E permitam-me que cite Freud em Para Além do Princípio do Prazer: ‘o facto de alguma ferida ou lesão físicas ser sofrida ao mesmo tempo [do evento traumático], tal geralmente inibia o desenvolvimento da neurose [traumática]’. E também Lacan em Os Quatro Conceitos Fundamentais da Psicanálise, que chama poeticamente ao trauma ‘um encontro perdido [com o real]’. Em suma, não ter existido dano físico (não foi preciso) ou a vítima estar inconsciente não só não diminuem as consequências da violação na vítima como podem até agir para as aprofundar.

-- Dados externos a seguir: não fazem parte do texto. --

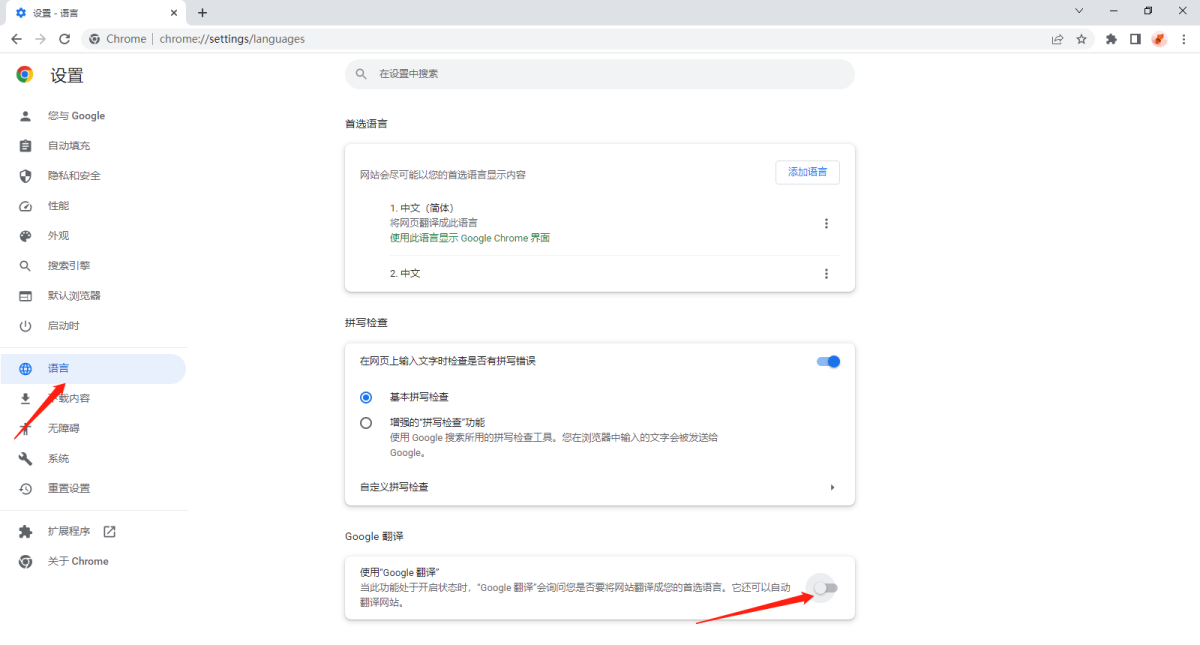The height and width of the screenshot is (645, 1200).
Task: Click the 添加语言 button
Action: 807,172
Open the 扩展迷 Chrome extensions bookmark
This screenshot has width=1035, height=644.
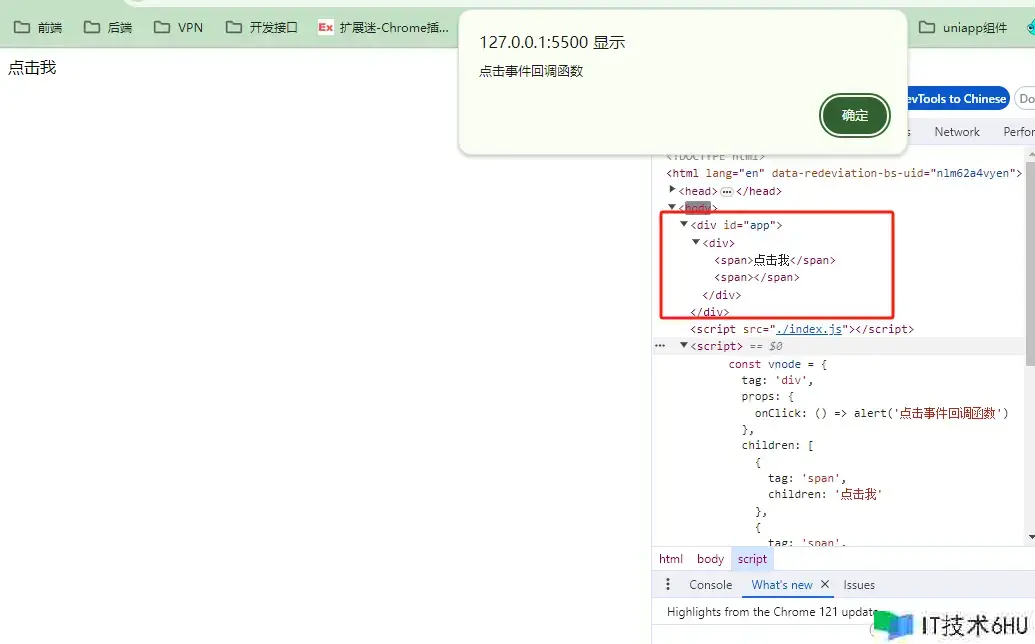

Se os dois juízes se tivessem dado ao trabalho de se informar sobre aquilo que estavam a julgar, em vez de apenas saberem de Direito, talvez tivessem produzido um acórdão decente. Porém, como se viu, neste caso a (in)justiça foi produzida tendo em conta os interesses dos criminosos mas não os da vítima. As perspetivas de futuro dos criminosos foram importantes para os juízes; o sofrimento da vítima para o resto da vida foi irrelevante.
Já disse e repeti que estas sentenças absurdas com que temos sido confrontados são um problema político. Cabe aos políticos garantirem às mulheres portuguesas uma das primordiais funções de qualquer estado: a segurança dos cidadãos. Cabe também ao poder político agir para que os tribunais não atuem de forma a promover a insegurança das mulheres e a retirar-nos o direito e a liberdade de movimentação no espaço público (ou de acesso público). Uma sentença como esta atenta contra os direitos de todas.
Sugiro que comecem por aumentar as penas mínimas dos crimes sexuais que tenham incluído penetração ou todos os que envolvam crianças. Já percebemos que não podemos deixar ao bom senso e sentido de justiça dos tribunais aplicar a estes crimes a não-punição de penas suspensas.